Germán Martínez fue el representante del PAN en el Instituto Federal Electoral durante el fraude electoral de 2006 con el que Felipe Calderón asaltó la Presidencia de la República. Martínez fue uno de los más importantes responsables de que no se realizara un recuento total de la votación aquel año y del inicio ilegítimo del sexenio de su amigo Felipe. Después Martínez fungiría como secretario de la Función Pública y presidente del PAN durante aquel sexenio de la infamia y la muerte.

Su llegada a la Cuarta Transformación fue sorpresiva y esperanzadora. Su decisión de incorporarse a la campaña de López Obrador en los meses anteriores a la elección de 2018 simbolizaba la autodestrucción y el total desfondamiento del viejo régimen. Implicaba que hasta los mismos panistas de hueso colorado habían decidido dar la espalda tanto a Ricardo Anaya como a Calderón y Margarita Zavala. Todos aplaudíamos que la unidad de la derecha neoliberal se había hecho añicos y la portería se abría de par en par para la llegada de Andrés Manuel López Obrador a la Presidencia de la República.

La incorporación de Martínez como director general del IMSS llamó la atención de muchos. El senador no tenía experiencia alguna en materia de salud pública ni en la administración de grandes organizaciones burocráticas. Además, su formación panista y neoliberal no parecía la más adecuada para dirigir una institución cuya vocación es tan profundamente pública y social.

Pero López Obrador ha sido muy claro desde el principio en que la Cuarta Transformación debe incluir a todos y que lo más importante es el compromiso con el trabajo duro y los más altos estándares de honestidad. Todos merecen una segunda oportunidad y Martínez juraba su más absoluta lealtad al proyecto del presidente. Así que muchos le daban el beneficio de la duda, resaltando sus dotes intelectuales y la ausencia de grandes escándalos de corrupción en su historial político.

Pero en lugar de trabajar desde el primer día en la resolución de los enormes problemas del IMSS, heredados de los gobiernos neoliberales, Martínez prefirió dedicarse a la grilla y a defender sus cotos de poder en abierto desacato a la instrucción presidencial. Esta cerrazón había llegado a tal extremo, que estaba poniendo en riesgo la salud y los servicios médicos de millones de mexicanos.

La renuncia de Martínez y la llegada de Zoé Robledo es, entonces, una gran noticia que todos los derechohabientes del ­Seguro Social deberían celebrar. Implica el fin de una gestión eminentemente política de esta importante institución del Estado mexicano y la llegada de una nueva etapa de administración efectiva y eficiente.

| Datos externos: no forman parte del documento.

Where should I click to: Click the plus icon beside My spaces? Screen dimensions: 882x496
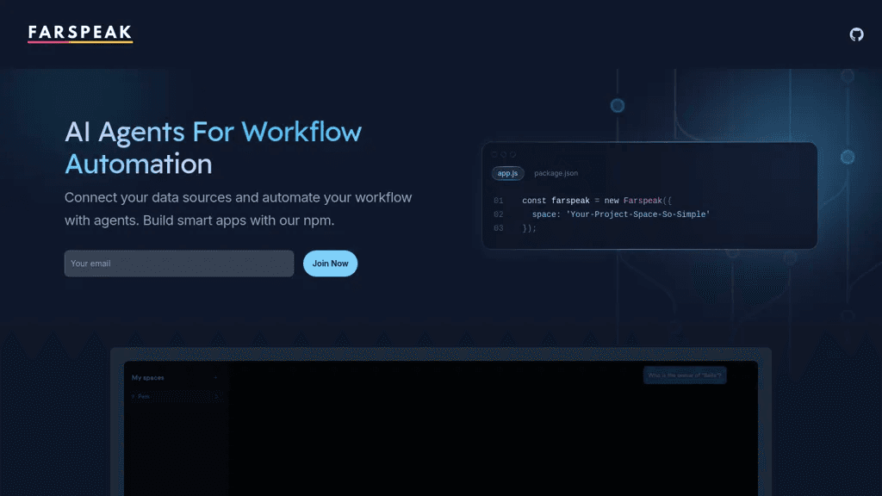pos(216,377)
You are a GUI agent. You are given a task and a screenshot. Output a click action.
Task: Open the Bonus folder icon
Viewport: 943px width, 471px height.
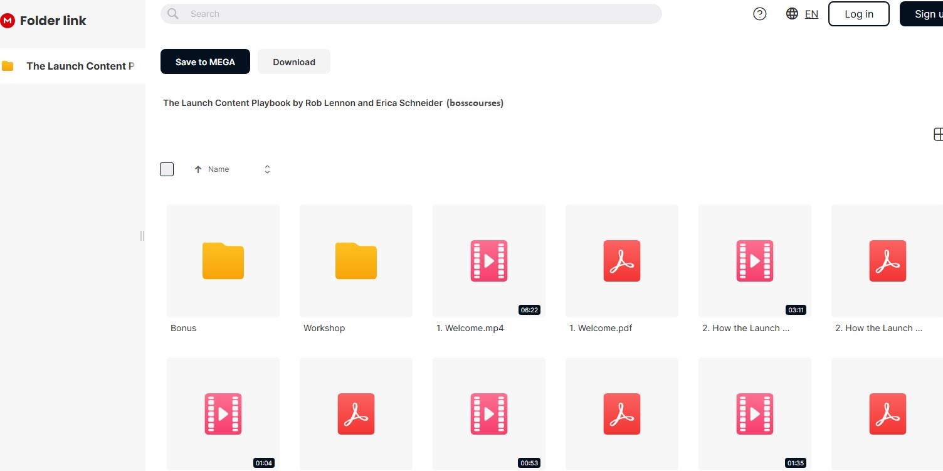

En este contexto, la carta de renuncia de Martínez resulta risible e indignante. De manera pavorosa, el arquitecto del fraude de 2006 y el viejo amigo de Calderón busca ahora posicionarse a la izquierda del presidente de la República como protector de la verdadera esencia de la Cuarta Transformación de la República.

“La Cuarta Transformación no son cambios burocráticos, sino revolución cultural”, pontifica Martínez. “El presidente del gobierno de México proclamó el fin del neoliberalismo, pero en el IMSS algunas injerencias de Hacienda son de esencia neoliberal”, anuncia el improvisado nuevo teórico del antineoliberalismo.

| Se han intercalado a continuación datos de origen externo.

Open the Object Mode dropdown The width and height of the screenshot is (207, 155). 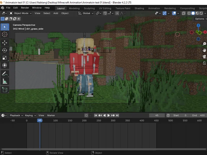[21, 13]
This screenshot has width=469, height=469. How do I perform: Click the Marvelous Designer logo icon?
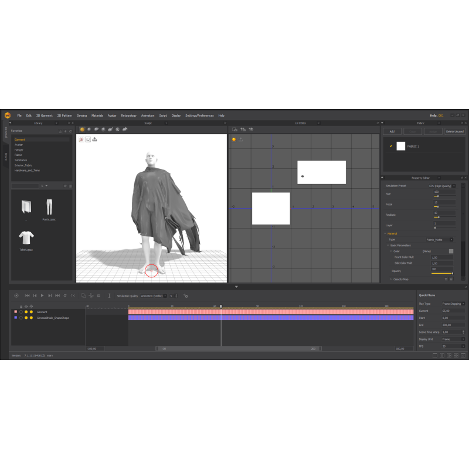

Es falso que el conflicto haya sido solamente entre Martínez y Carlos Urzúa, secretario de Hacienda. El verdadero diferendo fue entre el director del IMSS y el mismo presidente de la República. La anquilosada visión patrimonialista del poder burocrático del primero chocaba con el compromiso absoluto del segundo con la eliminación de todo tipo de derroches burocráticos y la canalización de la mayor cantidad de recursos del Estado directamente a los más necesitados.

“Creo y defiendo al presidente de México, Andrés Manuel López Obrador, porque no es gerente de los que se creen dueños del país. No es florero de nadie, como él mismo lo dice. Yo seguiré su ejemplo: tampoco yo seré florero en el IMSS de decisiones tomadas fuera del IMSS”, remata la carta del exdirector del IMSS.

La comparación es absurda. Ahora resulta que uno de los abogados más cercanos al viejo régimen es de repente un gran luchador por la justicia y además demuestra su valentía incumpliendo las instrucciones del verdadero luchador social que hoy despacha en Palacio Nacional. El mundo al revés.

Martínez regresará a sentarse cómodamente en su curul en el Senado de la República, pero los 80 millones de derechohabientes y 400 mil trabajadores del IMSS han perdido seis preciosos meses que podrían haber sido utilizados para mejorar el bienestar de la población en lugar de desperdiciarlos en politiquería y grillas estériles.